It’s a widespread and shocking oversight. We constantly bemoan the lack of technical talent, citing shortages of talent in fields like engineering and computer science, but don’t realize we’re facing a similar crisis in a role that essentially every business needs.
Think about it — when is the last time you met a great salesperson? And no, I’m not including selling “yourself” or “ideas” under this designation. The top MBA programs in the country offer paths in marketing, finance and entrepreneurship, but not sales (something they’d be good at given their adroitness in selling overpriced degrees). This gap in education is a symptom of misplaced arrogance that assumes anyone can be good at sales if they just give it a shot. What we finally need to realize is that sales is a hard skill. As such, it deserves the same training and serious study more lauded degrees like finance receive.
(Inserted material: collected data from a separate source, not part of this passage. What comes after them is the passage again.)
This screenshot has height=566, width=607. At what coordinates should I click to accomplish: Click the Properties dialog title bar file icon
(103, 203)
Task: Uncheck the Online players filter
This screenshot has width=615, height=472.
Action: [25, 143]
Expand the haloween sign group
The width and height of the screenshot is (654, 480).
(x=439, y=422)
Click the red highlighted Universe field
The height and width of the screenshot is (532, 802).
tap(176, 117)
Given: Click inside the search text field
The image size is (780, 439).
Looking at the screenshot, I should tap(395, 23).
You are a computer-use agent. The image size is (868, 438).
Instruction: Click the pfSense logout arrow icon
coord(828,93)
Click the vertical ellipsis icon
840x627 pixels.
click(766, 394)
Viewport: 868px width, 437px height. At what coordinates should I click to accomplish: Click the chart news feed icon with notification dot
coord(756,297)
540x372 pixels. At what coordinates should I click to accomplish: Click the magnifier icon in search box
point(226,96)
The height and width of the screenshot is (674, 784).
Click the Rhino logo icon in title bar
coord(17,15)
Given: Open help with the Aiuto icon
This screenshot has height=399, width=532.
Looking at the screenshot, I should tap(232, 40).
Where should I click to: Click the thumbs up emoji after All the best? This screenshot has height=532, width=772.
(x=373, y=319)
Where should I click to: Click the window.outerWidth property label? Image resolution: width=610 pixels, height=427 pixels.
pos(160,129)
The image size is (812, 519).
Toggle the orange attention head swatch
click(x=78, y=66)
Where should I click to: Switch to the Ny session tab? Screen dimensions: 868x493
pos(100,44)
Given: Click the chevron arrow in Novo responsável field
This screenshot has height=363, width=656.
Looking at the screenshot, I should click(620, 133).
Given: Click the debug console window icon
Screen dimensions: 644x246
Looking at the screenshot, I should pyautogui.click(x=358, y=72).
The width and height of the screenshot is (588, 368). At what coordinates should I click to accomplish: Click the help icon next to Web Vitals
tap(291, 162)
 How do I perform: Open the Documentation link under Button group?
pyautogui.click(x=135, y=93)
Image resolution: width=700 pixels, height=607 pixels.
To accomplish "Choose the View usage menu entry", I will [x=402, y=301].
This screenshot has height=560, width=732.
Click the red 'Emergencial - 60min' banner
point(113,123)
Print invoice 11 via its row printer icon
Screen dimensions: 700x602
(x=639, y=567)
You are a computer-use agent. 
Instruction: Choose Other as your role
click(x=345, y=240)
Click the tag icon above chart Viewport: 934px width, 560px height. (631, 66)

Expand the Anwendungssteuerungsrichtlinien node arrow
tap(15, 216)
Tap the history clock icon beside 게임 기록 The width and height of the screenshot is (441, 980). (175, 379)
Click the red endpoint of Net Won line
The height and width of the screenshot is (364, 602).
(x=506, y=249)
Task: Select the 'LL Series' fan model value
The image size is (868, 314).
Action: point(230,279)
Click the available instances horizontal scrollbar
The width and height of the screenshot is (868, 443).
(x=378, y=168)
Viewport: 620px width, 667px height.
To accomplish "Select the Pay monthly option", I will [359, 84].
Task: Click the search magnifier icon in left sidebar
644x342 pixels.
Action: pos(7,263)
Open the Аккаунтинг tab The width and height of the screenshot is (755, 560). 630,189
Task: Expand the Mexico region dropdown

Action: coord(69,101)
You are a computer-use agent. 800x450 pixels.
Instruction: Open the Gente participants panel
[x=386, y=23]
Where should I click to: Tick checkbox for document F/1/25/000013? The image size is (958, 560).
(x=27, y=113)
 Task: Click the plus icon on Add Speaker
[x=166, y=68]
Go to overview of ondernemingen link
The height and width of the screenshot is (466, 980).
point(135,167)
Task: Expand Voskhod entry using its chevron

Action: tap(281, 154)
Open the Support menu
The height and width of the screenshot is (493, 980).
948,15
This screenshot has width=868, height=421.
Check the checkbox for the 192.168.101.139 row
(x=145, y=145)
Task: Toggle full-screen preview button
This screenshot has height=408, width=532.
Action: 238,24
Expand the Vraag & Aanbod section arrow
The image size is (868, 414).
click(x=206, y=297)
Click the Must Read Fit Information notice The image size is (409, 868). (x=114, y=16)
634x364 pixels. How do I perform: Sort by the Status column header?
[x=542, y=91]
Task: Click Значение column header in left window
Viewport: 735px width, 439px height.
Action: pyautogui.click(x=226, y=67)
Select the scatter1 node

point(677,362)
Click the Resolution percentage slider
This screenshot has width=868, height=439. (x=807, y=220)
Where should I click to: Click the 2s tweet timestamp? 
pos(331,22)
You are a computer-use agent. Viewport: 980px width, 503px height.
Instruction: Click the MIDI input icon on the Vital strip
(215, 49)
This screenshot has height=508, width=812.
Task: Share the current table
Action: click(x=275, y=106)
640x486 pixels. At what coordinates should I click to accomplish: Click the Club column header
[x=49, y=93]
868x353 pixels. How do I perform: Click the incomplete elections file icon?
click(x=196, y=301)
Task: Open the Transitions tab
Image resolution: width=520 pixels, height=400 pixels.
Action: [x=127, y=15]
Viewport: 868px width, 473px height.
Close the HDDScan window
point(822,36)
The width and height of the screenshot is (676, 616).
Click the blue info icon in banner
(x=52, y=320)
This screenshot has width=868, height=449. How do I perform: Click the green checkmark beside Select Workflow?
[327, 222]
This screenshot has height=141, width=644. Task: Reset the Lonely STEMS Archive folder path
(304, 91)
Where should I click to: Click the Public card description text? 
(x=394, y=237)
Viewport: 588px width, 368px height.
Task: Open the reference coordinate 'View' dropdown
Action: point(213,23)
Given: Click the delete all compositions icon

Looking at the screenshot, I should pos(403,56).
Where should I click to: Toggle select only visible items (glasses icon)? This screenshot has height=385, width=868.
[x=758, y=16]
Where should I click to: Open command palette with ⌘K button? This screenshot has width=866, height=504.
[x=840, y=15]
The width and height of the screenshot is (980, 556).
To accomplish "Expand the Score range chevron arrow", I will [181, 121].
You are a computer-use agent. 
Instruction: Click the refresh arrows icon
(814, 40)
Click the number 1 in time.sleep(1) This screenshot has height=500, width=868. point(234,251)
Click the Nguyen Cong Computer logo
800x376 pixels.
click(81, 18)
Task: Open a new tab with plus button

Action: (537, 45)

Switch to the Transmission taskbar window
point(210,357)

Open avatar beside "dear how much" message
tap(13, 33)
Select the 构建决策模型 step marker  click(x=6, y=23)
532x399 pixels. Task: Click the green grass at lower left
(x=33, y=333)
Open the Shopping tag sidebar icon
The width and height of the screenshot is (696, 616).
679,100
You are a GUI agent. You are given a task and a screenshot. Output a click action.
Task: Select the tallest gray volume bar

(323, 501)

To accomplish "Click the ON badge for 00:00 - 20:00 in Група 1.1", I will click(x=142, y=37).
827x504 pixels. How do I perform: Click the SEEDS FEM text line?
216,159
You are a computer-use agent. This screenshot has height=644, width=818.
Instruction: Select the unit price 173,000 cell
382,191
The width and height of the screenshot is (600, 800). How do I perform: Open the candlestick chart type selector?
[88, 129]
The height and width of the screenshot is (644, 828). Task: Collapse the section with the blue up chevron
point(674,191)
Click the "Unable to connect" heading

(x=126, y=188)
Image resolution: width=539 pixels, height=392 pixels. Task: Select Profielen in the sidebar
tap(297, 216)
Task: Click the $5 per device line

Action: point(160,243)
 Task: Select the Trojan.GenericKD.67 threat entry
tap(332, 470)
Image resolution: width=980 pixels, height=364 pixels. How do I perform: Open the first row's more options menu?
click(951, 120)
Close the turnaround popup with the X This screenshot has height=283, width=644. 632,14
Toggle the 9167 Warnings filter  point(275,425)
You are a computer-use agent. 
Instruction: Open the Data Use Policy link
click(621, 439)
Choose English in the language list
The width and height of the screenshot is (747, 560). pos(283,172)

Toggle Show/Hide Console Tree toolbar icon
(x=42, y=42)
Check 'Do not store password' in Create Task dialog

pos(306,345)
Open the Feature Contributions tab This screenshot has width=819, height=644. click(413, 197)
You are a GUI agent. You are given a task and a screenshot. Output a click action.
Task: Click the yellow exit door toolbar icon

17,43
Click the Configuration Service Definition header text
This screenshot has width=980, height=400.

However, before I teach you how to overhaul your relationship with sales, it’s important to first look you in the eye and tell you a hard truth, entrepreneur to entrepreneur. Even as the social stock and real capital of “thought leaders,” “influencers” and “disruptors” grows, so too does the doubt around the impact and true value of these companies. Eventually this bubble is going to burst, meaning you need a better long-term strategy to success than a well-executed Twitter campaign or viral op-ed.
While I have long been a proponent of good marketing and branding, I am also painfully aware that they alone won’t save you or your business. Selling well is not a nice-to-have. It’s survival, and here’s how you stay alive.
Start with your culture.
In tech more than most industries (except for used cars, perhaps, though I’d say we’re giving them a run for their money), salesmen and saleswomen are the people everyone loves to hate. They often rank lower than politicians and bankers in terms of perceived trustworthiness, which is a hard hit considering today’s political climate. Some words that come to mind, according to a study by Daniel Pink in his renowned book, To Sell Is Human, are “pushy,” “difficult,” “annoying,” “sleazy” and, believe it or not, “ugh.”
Because of this stigma, organizations go to great, and often silly,…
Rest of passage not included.